* **PROBLEM**
From the article below on the ANZ chief's apology, output verbatim the part that opens with the words containing "ANZ CEO Shayne" and closes with "America Ravi Nursey.".

[[ EXERCISE PASSAGE, beginning ]]

Australia

‘A serious line was crossed’: ANZ chief apologises over employee’s rape questioning

ANZ CEO Shayne Elliot has apologised on behalf of the bank after a former employee was forced to recount details of a past rape as part of the bank's defence in a sexual harassment case in New York.

The revelations came as a transcript of a deposition last year was made available last month, The Sydney Morning Herald reported, after the employee filed a multimillion-dollar workplace discrimination claim against ANZ and the bank's head of corporate sales, America Ravi Nursey.

The transcript showed lawyers for the bank questioned the former employee about her sexual history and activities outside work — including whether she had ever contracted a sexually transmitted disease — as part of its defence.

Mr Elliott posted on Twitter after the report was published, saying he "was not aware of our external NY lawyers [sic] strategy and should have been".

"This is wrong and not acceptable," he said.

"We have instructed them that this is not to be used during trial and I will apologise to the complainant personally.

"It was wrong. We were wrong. Our people and our lawyers were wrong. A serious line was crossed … we did not manage this properly. We are at fault. No debate."

In an extract from the deposition, The Sydney Morning Herald reported ANZ's lawyers interrogated the employee about sexual abuse she suffered while at university, and defended its line of questioning by implying she may have overreacted the incident.

"Say I got a splinter in my finger and then I tell you I had all these treatments and traumas and it really affected me, but I never told you what the incident was," said ANZ lawyer at the time, Christopher Lowe.

"So how are you supposed to judge whether that is a reasonable reaction or not, or whether that is how anyone would react?

"For example, if I patted my secretary on the bottom she might view that as sexual abuse. If I were to rape her that is also sexual abuse."

The employee was then required to recount the incident to the lawyers.

Her own lawyer, Renan Varghese, said in an application to have the testimony removed that it appeared the defendants intended to "embarrass and demean" his client in front of a jury.

ANZ's lawyers deposed the employee ahead of the matter going to a jury trial in September this year, to defend against her claim of emotional distress as a result of the alleged harassment.

[[ EXERCISE PASSAGE, end ]]
[[ ENTRIES PROVIDED, beginning ]]

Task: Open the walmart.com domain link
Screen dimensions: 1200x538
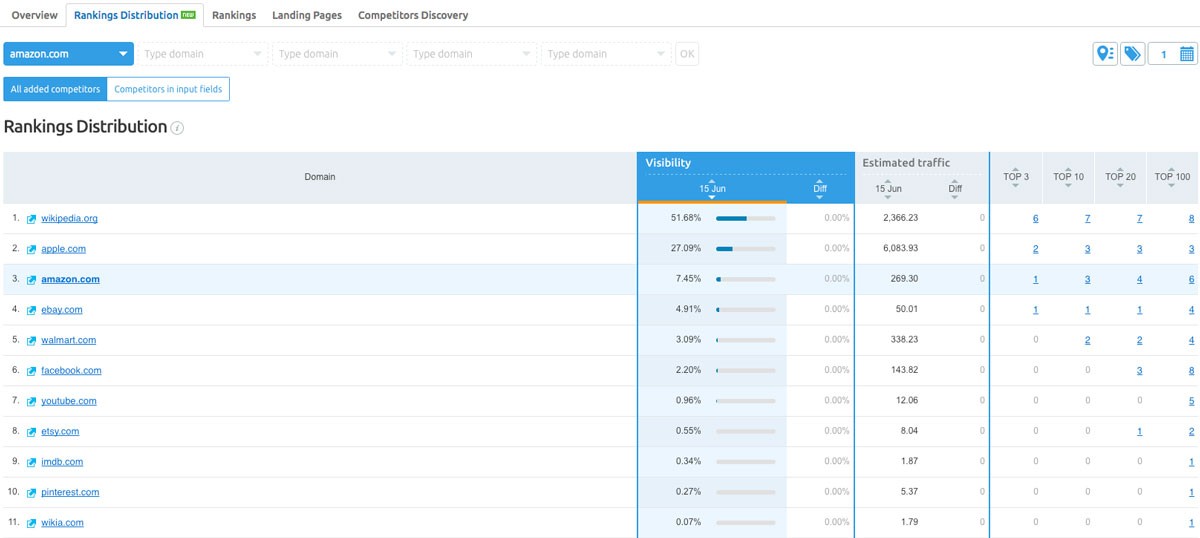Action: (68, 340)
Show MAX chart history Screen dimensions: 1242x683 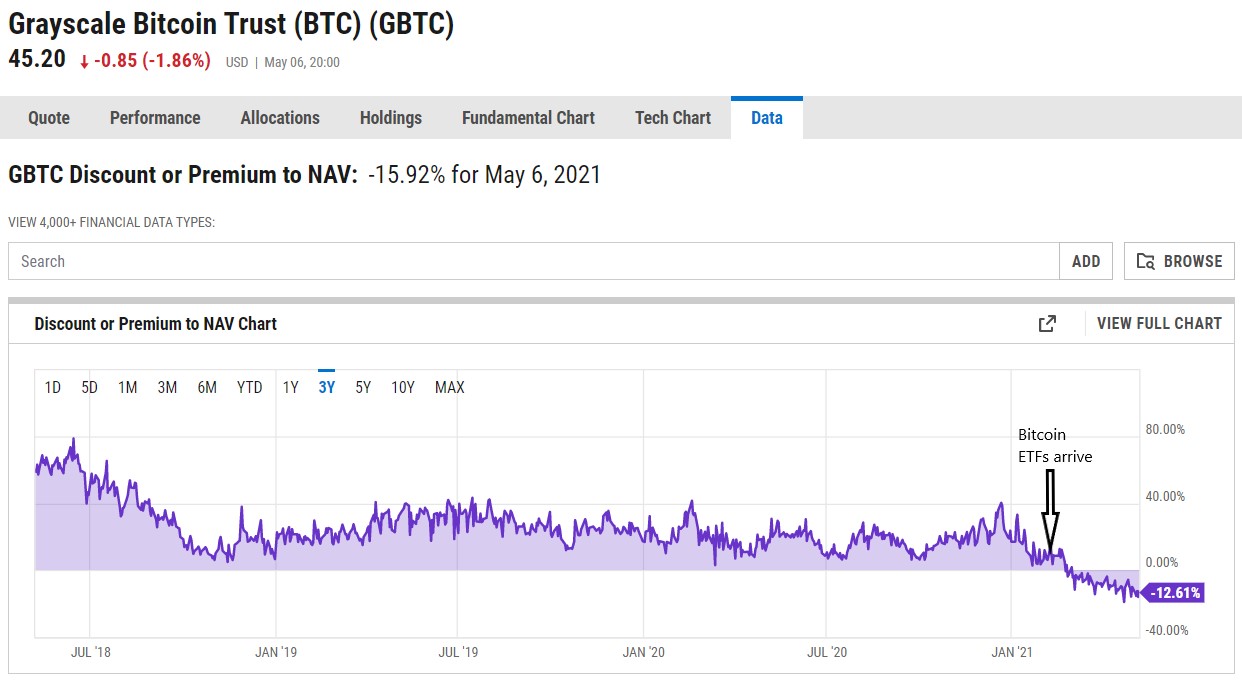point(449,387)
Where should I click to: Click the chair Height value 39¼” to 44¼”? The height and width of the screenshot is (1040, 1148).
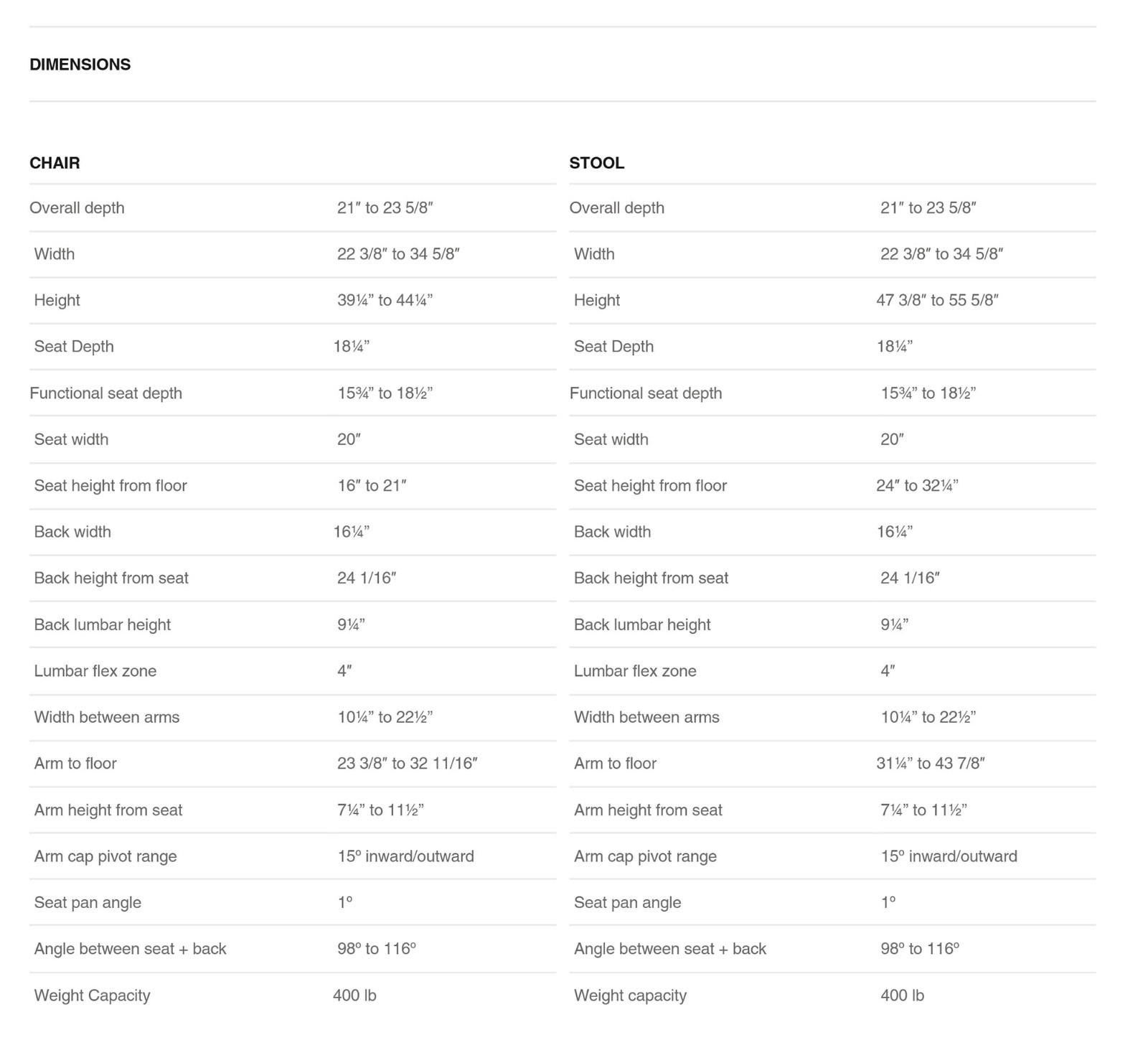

[[ ENTRIES PROVIDED, end ]]

* **RESULT OF THE EXERCISE**
ANZ CEO Shayne Elliot has apologised on behalf of the bank after a former employee was forced to recount details of a past rape as part of the bank's defence in a sexual harassment case in New York.

The revelations came as a transcript of a deposition last year was made available last month, The Sydney Morning Herald reported, after the employee filed a multimillion-dollar workplace discrimination claim against ANZ and the bank's head of corporate sales, America Ravi Nursey.